[START EXCERPTED RECORDS]

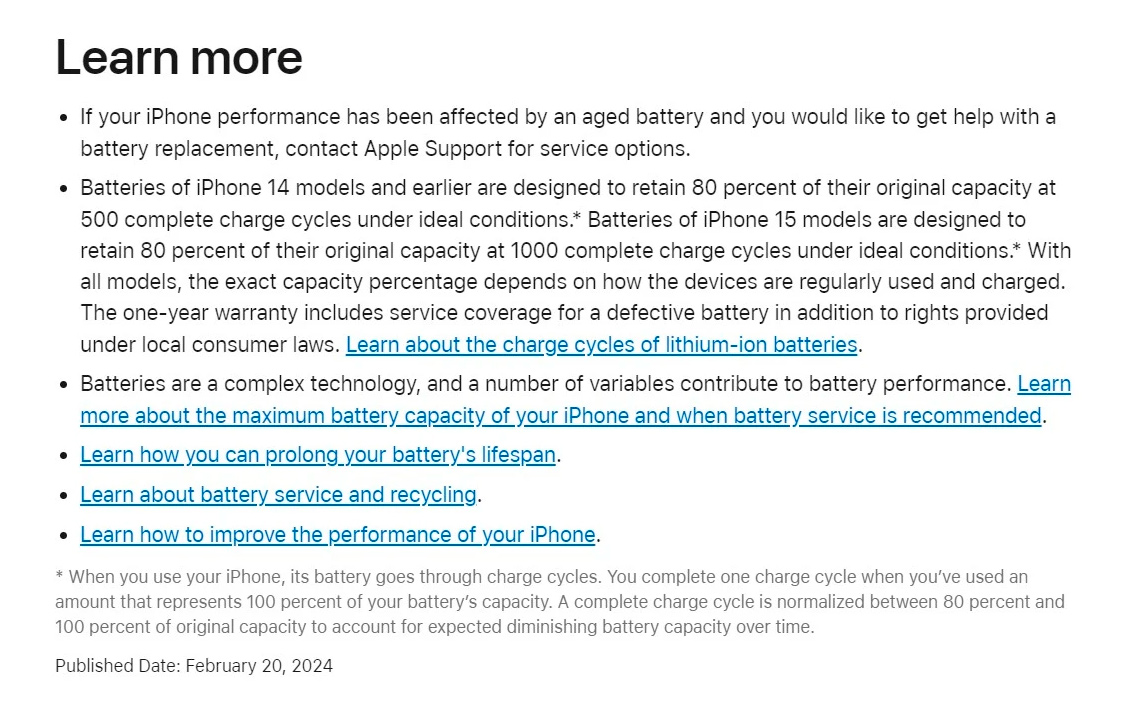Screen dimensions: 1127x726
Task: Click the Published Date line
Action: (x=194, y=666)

[END EXCERPTED RECORDS]
[START EXCERPTED RECORDS]

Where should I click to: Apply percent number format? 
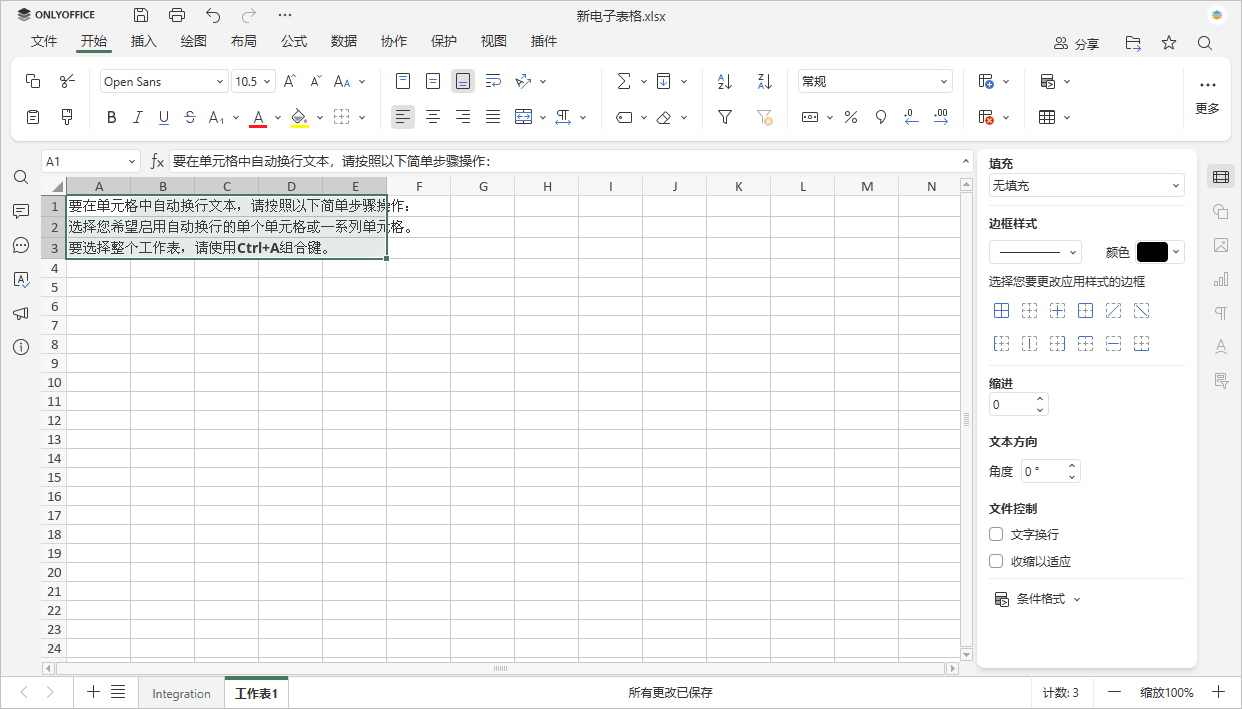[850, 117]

[END EXCERPTED RECORDS]

(REQUIREMENT): Copy the records from the line with "Screen dimensions: 1127x726" up to and including the line with "Action: (x=194, y=666)", swapping "Published Date" for "Modified Date" and leaving everything else as it is. Omit the pictures from your answer.

(REPLY TO THE TASK):
Screen dimensions: 1127x726
Task: Click the Modified Date line
Action: (x=194, y=666)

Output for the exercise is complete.